TEXTO -

____________________

El presidente de Colombia, Abelardo de la Espriella, anunció que autorizará el ingreso de la Policía a universidades para la represión policial dentro de los campus cuando considere que existen actos de violencia, vandalismo o terrorismo, lo que genera preocupación por los límites de la autonomía universitaria.
El presidente colombiano, Abelardo de la Espriella, anunció que la Policía podrá ingresar a las universidades cuando se registren hechos que el Gobierno considere violentos, vandálicos o terroristas. La decisión, presentada como una medida para preservar el orden público, representa un endurecimiento de la respuesta estatal dentro de espacios universitarios y abre la puerta a la represión policial frente a conflictos que hasta ahora se encontraban sujetos a reglas específicas de autonomía y actuación institucional.
De la Espriella sostuvo que la autonomía universitaria no coloca a los campus por encima de la Constitución ni de las leyes y anunció la creación de un protocolo nacional para distinguir entre protesta pacífica y situaciones de violencia, peligro, flagrancia o alteraciones extraordinarias del orden público. Aunque el mandatario aseguró que respetará las manifestaciones pacíficas, el problema radica precisamente en quién determinará cuándo una movilización deja de ser protesta y comienza a ser considerada una amenaza que justifique la intervención policial.

____________________

LISTADO DE DATOS -
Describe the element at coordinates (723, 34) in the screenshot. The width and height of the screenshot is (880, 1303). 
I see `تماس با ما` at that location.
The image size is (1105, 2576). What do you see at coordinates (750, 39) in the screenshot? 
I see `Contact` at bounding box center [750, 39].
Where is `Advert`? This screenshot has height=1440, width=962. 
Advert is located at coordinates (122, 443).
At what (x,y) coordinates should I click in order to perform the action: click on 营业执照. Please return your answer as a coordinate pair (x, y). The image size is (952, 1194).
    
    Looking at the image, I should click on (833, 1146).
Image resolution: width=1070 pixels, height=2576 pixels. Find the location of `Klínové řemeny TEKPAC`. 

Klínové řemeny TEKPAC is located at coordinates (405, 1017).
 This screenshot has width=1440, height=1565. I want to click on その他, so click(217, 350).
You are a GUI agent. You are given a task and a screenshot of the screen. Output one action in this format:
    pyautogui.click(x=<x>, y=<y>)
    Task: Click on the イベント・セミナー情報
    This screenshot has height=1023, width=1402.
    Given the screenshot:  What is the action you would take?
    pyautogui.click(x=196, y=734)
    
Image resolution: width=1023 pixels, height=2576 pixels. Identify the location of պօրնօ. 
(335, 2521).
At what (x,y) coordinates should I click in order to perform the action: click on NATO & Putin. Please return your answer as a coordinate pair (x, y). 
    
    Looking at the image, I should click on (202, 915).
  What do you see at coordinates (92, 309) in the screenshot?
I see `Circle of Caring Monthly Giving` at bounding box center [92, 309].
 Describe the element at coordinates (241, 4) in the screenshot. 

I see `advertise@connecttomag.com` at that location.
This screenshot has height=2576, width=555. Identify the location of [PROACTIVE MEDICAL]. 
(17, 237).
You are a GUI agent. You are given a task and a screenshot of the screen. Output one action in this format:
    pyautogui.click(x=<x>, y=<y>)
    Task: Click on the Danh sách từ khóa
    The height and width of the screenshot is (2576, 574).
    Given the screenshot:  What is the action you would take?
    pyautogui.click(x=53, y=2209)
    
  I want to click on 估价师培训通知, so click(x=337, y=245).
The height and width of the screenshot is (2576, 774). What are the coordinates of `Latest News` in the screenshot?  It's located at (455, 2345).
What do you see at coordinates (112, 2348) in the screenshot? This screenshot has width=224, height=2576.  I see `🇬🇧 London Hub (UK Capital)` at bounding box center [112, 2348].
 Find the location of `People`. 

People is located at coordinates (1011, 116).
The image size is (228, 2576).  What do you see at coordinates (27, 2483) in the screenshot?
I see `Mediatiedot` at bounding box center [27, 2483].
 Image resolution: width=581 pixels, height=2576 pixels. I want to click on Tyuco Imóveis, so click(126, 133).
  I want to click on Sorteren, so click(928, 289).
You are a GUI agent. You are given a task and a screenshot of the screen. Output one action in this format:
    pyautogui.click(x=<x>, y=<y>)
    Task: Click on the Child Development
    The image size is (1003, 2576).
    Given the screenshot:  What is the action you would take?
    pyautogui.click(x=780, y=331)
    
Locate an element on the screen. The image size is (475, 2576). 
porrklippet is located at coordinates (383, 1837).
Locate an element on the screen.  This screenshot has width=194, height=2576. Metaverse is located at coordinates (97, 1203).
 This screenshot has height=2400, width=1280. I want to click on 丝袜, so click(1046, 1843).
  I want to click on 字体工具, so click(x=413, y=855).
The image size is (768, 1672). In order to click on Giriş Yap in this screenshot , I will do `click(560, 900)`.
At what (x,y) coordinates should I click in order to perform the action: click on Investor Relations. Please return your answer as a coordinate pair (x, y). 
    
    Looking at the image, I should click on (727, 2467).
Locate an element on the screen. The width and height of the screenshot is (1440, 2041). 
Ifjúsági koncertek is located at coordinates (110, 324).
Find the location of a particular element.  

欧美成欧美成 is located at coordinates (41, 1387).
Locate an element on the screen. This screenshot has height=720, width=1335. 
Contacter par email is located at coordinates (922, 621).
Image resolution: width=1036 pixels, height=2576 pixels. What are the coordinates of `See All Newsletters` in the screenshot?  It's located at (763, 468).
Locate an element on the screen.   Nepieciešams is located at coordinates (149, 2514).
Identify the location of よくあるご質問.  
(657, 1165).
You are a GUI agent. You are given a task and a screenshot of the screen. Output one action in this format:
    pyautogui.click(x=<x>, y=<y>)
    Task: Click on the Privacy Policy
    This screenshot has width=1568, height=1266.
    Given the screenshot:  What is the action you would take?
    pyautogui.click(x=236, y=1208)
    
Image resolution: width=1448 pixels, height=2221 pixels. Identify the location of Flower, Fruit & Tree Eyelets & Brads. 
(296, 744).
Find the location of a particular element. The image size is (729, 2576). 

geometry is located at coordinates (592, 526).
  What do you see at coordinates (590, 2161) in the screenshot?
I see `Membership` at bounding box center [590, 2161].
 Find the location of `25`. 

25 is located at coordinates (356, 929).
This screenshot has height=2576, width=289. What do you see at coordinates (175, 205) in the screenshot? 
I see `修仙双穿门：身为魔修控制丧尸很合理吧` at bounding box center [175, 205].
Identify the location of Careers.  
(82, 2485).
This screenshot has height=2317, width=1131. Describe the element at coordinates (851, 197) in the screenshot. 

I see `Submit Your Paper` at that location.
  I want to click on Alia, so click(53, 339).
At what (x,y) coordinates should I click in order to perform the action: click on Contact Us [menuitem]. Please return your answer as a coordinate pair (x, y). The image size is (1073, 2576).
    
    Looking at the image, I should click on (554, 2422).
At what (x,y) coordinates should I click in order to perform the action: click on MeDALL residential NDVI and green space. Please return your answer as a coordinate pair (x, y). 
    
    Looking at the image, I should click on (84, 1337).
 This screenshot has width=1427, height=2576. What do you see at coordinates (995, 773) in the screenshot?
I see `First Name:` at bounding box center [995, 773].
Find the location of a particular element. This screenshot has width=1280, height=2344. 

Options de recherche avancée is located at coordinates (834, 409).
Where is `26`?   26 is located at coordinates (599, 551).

____________________

TAREAS A REALIZAR -
a) Responde estas preguntas con lo que dice el texto sobre el ingreso de la Policía a las universidades:
(i) ¿Como qué fue presentada la decisión del presidente?
(ii) Según De la Espriella, ¿por encima de qué no coloca la autonomía universitaria a los campus?
(iii) ¿Qué distinguirá el protocolo nacional que anunció el mandatario?
b) Continúa el texto sobre el ingreso de la Policía a las universidades colombianas a partir de su última oración.

RESPUESTAS ESCRITAS -
a)
(i) Como una medida para preservar el orden público.
(ii) Por encima de la Constitución y de las leyes.
(iii) Distinguirá entre protesta pacífica y situaciones de violencia, peligro, flagrancia o alteraciones extraordinarias del orden público.

b)
El presidente también afirmó que no permitirá que las universidades públicas sean utilizadas como refugio para la violencia y señaló que la Policía será la “primera autoridad operativa” en este tipo de situaciones. Bajo ese argumento, agentes podrían intervenir ante presuntos actos de terrorismo urbano, destrucción de infraestructura, agresiones contra civiles o integrantes de la fuerza pública y preparación de ataques. Sin embargo, convertir a los campus en escenarios potenciales de intervención policial supone una medida especialmente delicada, debido al riesgo de que una respuesta diseñada para enfrentar hechos delictivos termine utilizándose contra expresiones legítimas de inconformidad.
La decisión de De la Espriella representa, por ello, un preocupante giro hacia una respuesta policial más dura dentro de las universidades colombianas. La violencia y la destrucción de infraestructura no deben quedar impunes, pero tampoco puede utilizarse su existencia como argumento para criminalizar la protesta o convertir los espacios académicos en territorios sometidos permanentemente a la lógica de la fuerza pública. Si el Gobierno realmente pretende proteger la libertad de expresión y el debate universitario, deberá demostrar que sus nuevos protocolos no serán una herramienta de represión policial contra quienes protesten, sino mecanismos estrictamente delimitados para responder a delitos concretos.